Solidariedade em meio ao caos Por outro lado, a doença vem ajudando o espírito de solidariedade na região. Até o fim de maio, o Arte no Dique ajudou a prestar atendimento a 400 famílias, com doações de cestas básicas, máscaras, cartões de alimentação, limpeza e higiene. Também foram doadas quentinhas e até 70 quilos de frutas por dia às famílias das palafitas.

A entidade, que tem parcerias com a iniciativa privada e com prefeitura, tem como proposta a realização de ações, oficinas e cursos profissionalizantes aos moradores da região.

A sede do instituto abriga oficinas de ballet, percussão, violão, customização, informática, capoeira e teatro, todas online durante a pandemia, além de atividades pontuais como sessões de cinema e palestras, estas suspensas por enquanto.

Apesar da ajuda da ONG, ainda há limitações. As cestas doadas, por exemplo, só podem ser retiradas na própria sede do Arte no Dique. Sem condições de atenderem a todos, líderes comunitários apontam pessoas que fizeram pedidos e apresentam mais necessidade. Depois disso, são realizados agendamentos.

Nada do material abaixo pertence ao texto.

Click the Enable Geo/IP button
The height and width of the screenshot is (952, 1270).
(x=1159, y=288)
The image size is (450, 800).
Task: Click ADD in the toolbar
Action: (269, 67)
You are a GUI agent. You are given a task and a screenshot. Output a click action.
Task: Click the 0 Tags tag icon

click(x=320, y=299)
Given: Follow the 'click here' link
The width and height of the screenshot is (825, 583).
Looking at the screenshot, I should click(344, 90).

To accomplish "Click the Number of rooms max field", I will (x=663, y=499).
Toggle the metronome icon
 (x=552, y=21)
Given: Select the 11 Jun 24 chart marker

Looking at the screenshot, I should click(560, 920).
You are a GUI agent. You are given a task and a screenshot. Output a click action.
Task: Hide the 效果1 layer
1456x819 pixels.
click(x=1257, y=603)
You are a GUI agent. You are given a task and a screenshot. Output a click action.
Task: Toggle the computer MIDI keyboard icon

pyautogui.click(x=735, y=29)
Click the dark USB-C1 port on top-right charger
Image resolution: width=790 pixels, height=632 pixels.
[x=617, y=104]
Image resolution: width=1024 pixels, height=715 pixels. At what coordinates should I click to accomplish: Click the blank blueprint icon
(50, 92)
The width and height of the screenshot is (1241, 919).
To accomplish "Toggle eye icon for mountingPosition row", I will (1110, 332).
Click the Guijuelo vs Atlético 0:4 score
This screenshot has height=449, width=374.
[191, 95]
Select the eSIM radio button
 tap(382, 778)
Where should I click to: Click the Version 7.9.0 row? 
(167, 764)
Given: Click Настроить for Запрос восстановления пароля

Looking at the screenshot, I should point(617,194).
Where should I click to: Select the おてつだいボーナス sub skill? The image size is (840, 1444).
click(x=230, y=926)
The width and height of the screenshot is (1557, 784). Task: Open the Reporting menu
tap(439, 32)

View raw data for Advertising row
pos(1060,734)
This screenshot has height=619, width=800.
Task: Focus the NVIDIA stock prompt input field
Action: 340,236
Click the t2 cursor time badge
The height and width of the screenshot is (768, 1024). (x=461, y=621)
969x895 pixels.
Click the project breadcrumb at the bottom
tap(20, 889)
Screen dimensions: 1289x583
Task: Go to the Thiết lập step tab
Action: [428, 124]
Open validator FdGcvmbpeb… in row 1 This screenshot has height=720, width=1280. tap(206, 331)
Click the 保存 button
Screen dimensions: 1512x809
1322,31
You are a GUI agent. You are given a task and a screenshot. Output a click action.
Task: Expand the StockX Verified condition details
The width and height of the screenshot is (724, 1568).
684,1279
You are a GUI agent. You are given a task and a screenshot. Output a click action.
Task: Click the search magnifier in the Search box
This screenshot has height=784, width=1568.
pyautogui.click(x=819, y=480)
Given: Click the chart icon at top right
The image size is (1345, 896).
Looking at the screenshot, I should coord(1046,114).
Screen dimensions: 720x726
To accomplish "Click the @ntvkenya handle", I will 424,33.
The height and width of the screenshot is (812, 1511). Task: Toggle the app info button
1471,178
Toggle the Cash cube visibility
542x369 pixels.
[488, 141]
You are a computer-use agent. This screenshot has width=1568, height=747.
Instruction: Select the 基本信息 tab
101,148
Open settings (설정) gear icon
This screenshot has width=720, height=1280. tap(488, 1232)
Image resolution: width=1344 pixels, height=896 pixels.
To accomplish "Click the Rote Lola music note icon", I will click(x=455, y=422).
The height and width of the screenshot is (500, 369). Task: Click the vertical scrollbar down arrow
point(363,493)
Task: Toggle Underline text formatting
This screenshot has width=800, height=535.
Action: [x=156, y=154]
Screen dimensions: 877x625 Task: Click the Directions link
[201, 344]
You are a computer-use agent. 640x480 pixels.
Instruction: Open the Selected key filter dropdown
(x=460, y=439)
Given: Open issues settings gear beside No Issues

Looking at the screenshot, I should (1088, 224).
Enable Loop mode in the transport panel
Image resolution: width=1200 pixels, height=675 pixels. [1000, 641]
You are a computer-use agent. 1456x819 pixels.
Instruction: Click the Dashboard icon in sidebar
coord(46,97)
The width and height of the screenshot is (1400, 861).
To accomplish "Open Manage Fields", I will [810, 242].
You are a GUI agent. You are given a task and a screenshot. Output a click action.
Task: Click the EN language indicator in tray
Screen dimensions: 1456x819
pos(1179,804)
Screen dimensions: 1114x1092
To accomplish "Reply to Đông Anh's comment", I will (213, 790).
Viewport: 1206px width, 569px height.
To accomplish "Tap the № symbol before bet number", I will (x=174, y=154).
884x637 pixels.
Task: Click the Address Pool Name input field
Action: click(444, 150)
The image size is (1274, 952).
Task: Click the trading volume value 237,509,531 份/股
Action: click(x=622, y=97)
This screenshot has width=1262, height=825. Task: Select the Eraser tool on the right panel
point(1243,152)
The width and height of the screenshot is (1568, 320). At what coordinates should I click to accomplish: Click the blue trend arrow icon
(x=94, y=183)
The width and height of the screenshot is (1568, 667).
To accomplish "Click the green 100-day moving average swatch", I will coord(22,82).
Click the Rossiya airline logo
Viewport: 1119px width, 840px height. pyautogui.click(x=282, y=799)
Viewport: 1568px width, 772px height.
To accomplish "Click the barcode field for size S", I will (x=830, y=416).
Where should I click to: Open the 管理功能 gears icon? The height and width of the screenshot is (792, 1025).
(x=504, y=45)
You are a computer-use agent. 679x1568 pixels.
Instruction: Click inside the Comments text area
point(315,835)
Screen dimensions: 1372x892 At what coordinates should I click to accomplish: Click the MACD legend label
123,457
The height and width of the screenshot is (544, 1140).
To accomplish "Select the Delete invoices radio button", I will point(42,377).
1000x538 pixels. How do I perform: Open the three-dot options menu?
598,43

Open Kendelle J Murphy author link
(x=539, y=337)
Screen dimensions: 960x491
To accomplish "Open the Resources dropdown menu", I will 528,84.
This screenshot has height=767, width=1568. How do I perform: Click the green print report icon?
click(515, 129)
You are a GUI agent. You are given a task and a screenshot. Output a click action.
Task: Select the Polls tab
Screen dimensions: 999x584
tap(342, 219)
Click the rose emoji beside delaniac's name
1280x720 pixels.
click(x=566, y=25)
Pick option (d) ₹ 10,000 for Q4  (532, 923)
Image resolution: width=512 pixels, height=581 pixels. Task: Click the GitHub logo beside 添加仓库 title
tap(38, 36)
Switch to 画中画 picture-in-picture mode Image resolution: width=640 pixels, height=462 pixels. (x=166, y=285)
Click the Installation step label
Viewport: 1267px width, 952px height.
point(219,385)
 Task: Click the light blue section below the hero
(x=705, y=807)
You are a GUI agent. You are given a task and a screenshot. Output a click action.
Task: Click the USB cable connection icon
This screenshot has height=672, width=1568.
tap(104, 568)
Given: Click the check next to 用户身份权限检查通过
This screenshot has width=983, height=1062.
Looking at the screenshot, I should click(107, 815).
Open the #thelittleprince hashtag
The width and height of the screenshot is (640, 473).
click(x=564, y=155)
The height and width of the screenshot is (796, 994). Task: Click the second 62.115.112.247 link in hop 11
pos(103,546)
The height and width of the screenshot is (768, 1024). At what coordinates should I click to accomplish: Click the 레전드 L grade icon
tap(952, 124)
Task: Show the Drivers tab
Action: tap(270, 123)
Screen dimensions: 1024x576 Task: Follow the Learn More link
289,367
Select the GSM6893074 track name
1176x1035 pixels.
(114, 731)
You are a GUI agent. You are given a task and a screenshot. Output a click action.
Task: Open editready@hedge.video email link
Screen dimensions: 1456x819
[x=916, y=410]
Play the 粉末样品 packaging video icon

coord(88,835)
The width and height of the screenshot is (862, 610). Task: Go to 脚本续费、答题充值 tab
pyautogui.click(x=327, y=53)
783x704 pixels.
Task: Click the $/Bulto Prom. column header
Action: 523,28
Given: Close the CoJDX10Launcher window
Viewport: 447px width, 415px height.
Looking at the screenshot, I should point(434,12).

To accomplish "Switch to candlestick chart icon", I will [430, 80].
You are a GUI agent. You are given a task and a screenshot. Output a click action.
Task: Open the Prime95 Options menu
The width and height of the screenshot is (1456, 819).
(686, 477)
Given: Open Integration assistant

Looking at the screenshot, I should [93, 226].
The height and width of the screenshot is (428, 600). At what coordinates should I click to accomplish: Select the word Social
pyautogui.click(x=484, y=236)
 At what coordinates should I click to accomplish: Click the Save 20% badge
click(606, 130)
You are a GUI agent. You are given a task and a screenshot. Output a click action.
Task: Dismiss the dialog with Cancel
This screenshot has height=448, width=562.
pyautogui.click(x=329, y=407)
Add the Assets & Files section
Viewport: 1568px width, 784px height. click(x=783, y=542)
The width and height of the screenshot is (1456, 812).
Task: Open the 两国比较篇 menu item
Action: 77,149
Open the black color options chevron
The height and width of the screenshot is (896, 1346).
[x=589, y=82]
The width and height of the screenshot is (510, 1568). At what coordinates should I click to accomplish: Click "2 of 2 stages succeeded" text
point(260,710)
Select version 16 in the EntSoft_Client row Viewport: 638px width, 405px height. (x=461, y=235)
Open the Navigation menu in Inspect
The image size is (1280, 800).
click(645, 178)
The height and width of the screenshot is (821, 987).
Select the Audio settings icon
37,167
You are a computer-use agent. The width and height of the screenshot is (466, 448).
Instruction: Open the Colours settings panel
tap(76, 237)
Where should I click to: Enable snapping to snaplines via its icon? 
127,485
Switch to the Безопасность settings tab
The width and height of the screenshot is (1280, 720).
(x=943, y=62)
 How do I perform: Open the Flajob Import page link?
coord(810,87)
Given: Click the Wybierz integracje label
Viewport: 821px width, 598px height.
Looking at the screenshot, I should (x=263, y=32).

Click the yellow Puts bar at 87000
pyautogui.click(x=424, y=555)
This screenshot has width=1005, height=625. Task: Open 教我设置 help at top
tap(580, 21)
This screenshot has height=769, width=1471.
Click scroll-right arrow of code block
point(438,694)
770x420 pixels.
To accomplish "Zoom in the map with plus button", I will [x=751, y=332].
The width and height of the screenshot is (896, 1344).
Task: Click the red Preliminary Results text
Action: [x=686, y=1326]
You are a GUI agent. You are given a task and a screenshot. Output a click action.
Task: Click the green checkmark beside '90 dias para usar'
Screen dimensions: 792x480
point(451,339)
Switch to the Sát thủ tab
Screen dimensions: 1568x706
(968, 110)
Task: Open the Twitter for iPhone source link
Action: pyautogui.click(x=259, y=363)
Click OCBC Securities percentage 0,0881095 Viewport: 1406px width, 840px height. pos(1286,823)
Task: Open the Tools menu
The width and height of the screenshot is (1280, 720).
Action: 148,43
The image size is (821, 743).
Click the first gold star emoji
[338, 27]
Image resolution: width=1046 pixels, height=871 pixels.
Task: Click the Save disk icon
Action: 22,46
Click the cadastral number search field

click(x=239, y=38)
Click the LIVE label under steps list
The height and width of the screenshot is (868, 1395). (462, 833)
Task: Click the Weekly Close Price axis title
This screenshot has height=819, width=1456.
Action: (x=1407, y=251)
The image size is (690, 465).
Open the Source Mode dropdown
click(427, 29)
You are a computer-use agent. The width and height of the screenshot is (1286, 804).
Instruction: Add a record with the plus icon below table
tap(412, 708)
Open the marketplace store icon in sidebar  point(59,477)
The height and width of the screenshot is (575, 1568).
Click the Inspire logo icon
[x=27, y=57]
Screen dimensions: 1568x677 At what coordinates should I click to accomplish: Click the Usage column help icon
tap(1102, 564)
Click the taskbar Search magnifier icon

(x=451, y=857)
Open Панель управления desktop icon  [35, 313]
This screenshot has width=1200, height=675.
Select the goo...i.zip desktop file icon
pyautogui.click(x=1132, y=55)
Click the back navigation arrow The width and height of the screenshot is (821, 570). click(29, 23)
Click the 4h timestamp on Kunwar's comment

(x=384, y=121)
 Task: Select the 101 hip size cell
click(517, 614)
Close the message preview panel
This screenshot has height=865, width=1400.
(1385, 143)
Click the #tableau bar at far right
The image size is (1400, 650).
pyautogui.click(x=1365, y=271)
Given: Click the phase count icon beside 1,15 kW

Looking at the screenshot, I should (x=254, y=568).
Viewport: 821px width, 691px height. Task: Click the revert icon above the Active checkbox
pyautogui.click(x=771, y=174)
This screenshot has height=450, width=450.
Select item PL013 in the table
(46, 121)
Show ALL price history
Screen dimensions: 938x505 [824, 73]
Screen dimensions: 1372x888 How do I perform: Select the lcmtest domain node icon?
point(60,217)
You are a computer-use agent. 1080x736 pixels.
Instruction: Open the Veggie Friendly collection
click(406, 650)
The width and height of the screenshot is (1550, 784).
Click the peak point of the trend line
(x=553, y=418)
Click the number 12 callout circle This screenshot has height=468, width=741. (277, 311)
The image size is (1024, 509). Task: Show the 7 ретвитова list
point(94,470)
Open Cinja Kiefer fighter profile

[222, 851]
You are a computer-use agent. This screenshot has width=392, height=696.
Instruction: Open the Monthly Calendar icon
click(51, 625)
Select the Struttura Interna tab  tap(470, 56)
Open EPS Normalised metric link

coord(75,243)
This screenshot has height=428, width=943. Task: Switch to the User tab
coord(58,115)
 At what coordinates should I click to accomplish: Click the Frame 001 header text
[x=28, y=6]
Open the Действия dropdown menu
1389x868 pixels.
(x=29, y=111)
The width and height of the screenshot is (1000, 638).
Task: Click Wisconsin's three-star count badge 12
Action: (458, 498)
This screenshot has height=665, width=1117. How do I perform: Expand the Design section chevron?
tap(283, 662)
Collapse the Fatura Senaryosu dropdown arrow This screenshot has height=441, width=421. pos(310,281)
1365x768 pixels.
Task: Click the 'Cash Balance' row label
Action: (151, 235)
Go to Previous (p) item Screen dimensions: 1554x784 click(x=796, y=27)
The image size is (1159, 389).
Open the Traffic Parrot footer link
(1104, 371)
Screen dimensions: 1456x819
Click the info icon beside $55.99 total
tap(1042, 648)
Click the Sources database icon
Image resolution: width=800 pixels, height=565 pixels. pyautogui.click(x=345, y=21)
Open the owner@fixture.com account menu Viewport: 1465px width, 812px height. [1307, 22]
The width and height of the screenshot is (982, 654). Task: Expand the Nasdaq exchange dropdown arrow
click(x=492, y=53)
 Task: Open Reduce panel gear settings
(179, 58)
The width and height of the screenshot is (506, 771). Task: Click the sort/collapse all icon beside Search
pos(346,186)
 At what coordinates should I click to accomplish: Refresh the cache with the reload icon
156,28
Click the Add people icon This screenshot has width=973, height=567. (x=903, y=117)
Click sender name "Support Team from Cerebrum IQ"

No incêndio de 20 de abril, além de suas casas, 35 famílias beneficiárias do Programa Bolsa Família ainda precisaram pedir a ajuda da prefeitura para entrarem em contato com a Caixa Econômica Federal, pois tiveram como consequência do fogo a perda do cartão de saque do benefício, o que vem dificultando o recebimento dos valores.

A Prefeitura de Santos explica que, no momento, estão em construção 1.318 apartamentos em dois conjuntos habitacionais que atenderão moradores do Dique Vila Gilda. E que, atualmente, 641 famílias recebem mensalmente auxílio financeiro.

O município ainda vem brigando para combater a subnotificação, espalhando diferentes pontos com testes rápidos e grátis do Covid-19 pela cidade. Também conta que, desde março, oferece 40 mil refeições nas quatro unidades do Bom Prato da zona noroeste. Ao todo, 1.336 pessoas são beneficiárias do programa Bolsa Família.

Sobre os bailes, a polícia militar diz que busca proporcionar segurança à comunidade. Quanto aos conhecidos "pancadão" e "baile funk", tem realizado operações específicas para impedir que ocorram eventos não autorizados.